[Collected data]
═══
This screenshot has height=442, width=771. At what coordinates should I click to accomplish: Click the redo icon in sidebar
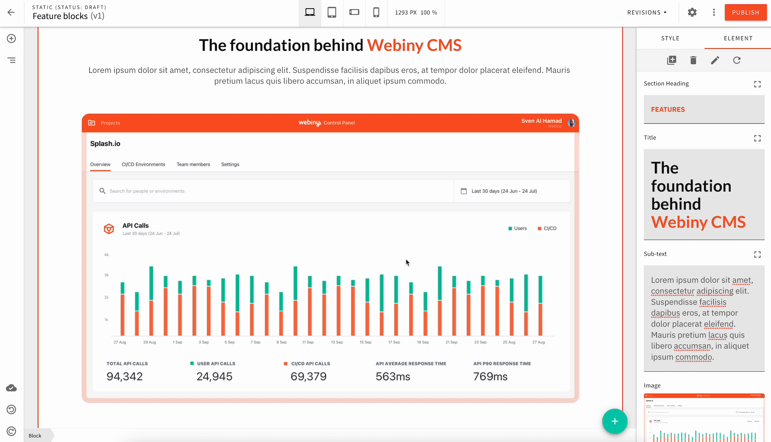point(11,431)
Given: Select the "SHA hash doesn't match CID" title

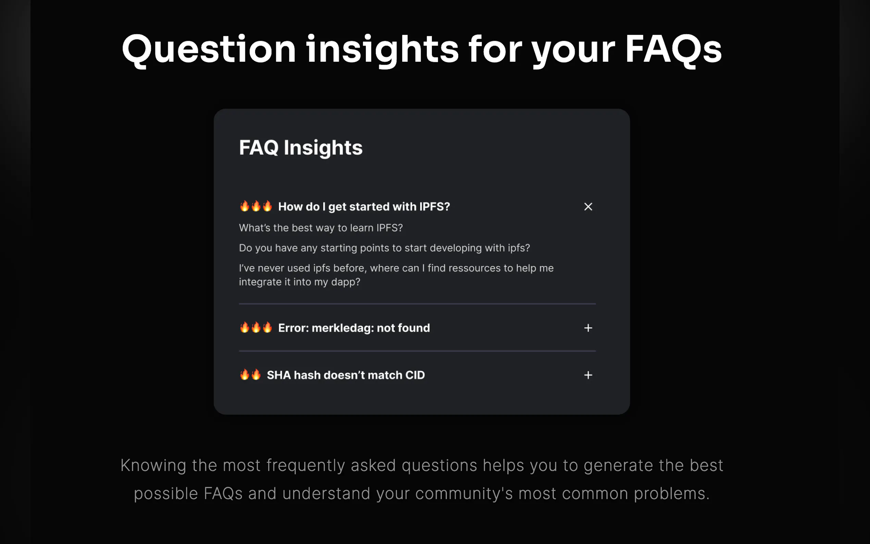Looking at the screenshot, I should coord(346,375).
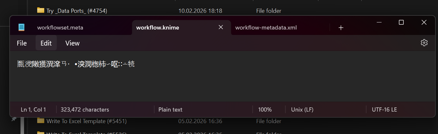438x134 pixels.
Task: Maximize the Notepad window
Action: tap(401, 22)
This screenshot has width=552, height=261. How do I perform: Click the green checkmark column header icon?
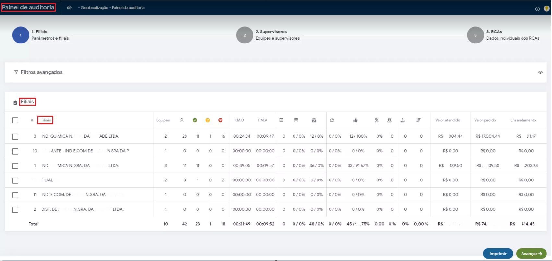195,120
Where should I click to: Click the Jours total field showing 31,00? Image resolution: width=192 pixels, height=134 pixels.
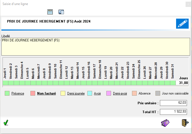(x=183, y=83)
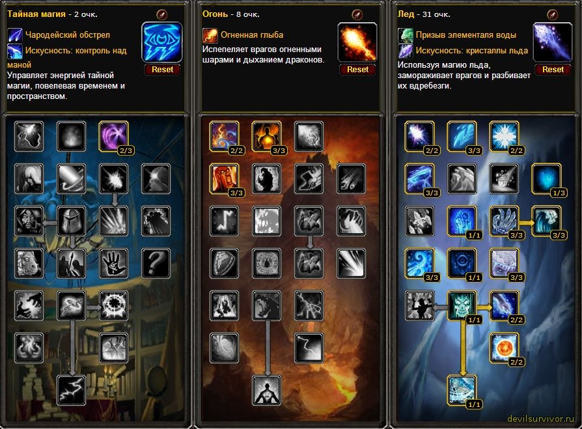Click the Призыв элементаля воды link
The width and height of the screenshot is (582, 429).
point(466,35)
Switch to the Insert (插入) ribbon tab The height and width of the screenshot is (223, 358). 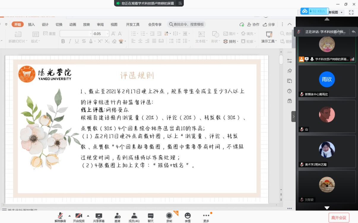point(31,24)
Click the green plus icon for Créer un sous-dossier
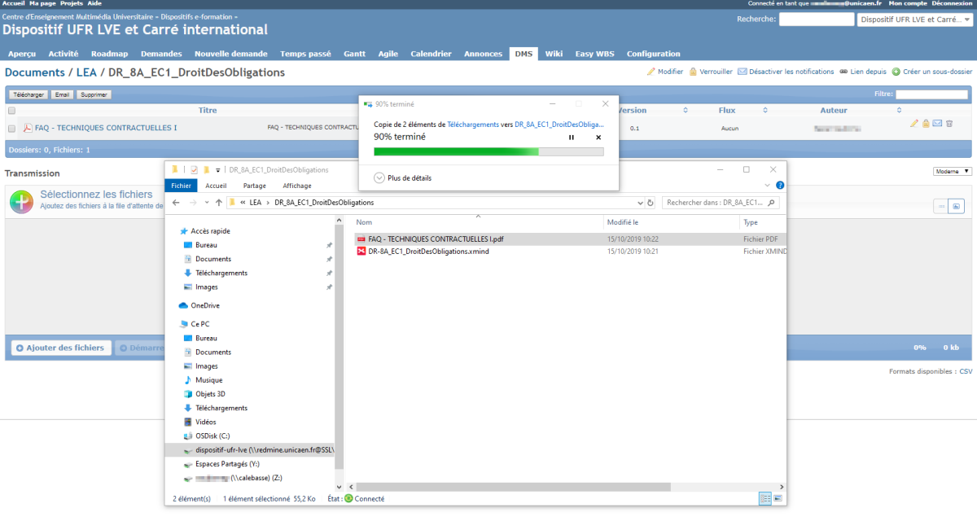977x521 pixels. tap(896, 72)
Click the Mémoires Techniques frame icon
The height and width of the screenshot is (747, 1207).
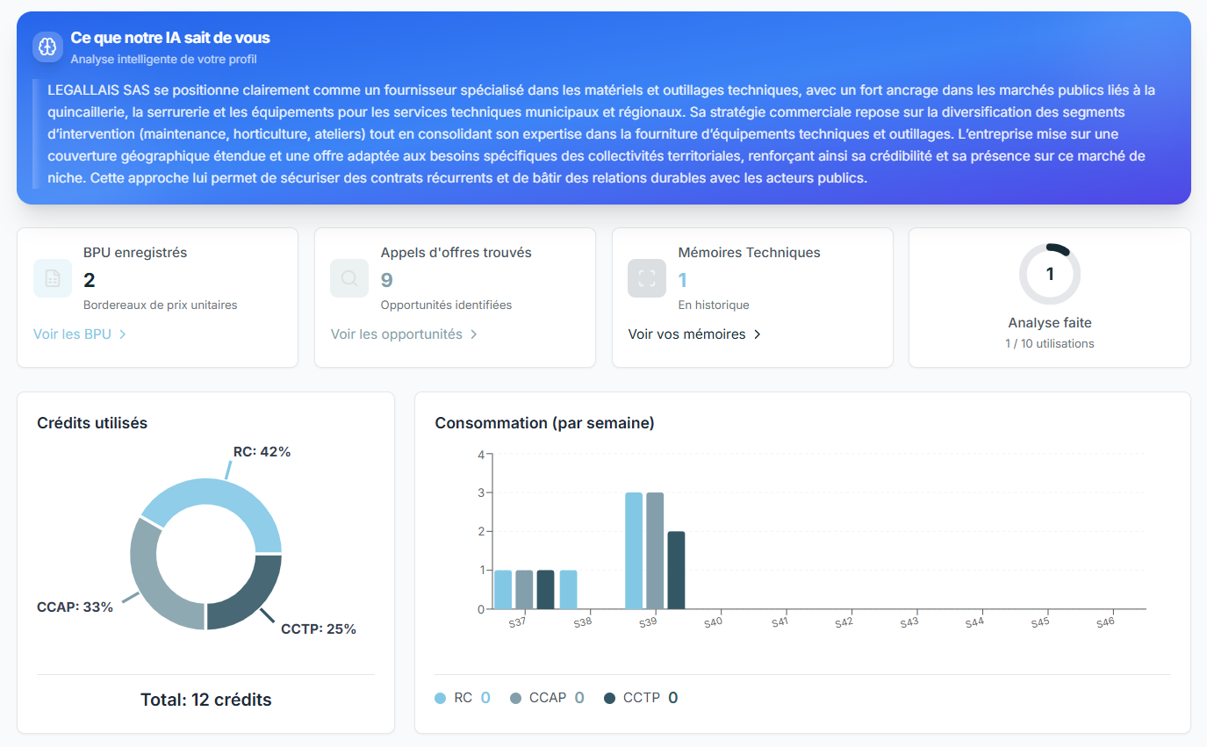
═══
- Description of the task -
Write out exactly the lines from the one containing "Click the green plus" through the end of the entries, both included. Pictures are not copied.

- Answer section -
Click the green plus icon for Créer un sous-dossier
977x521 pixels. tap(896, 72)
Click the Mémoires Techniques frame icon
The height and width of the screenshot is (747, 1207).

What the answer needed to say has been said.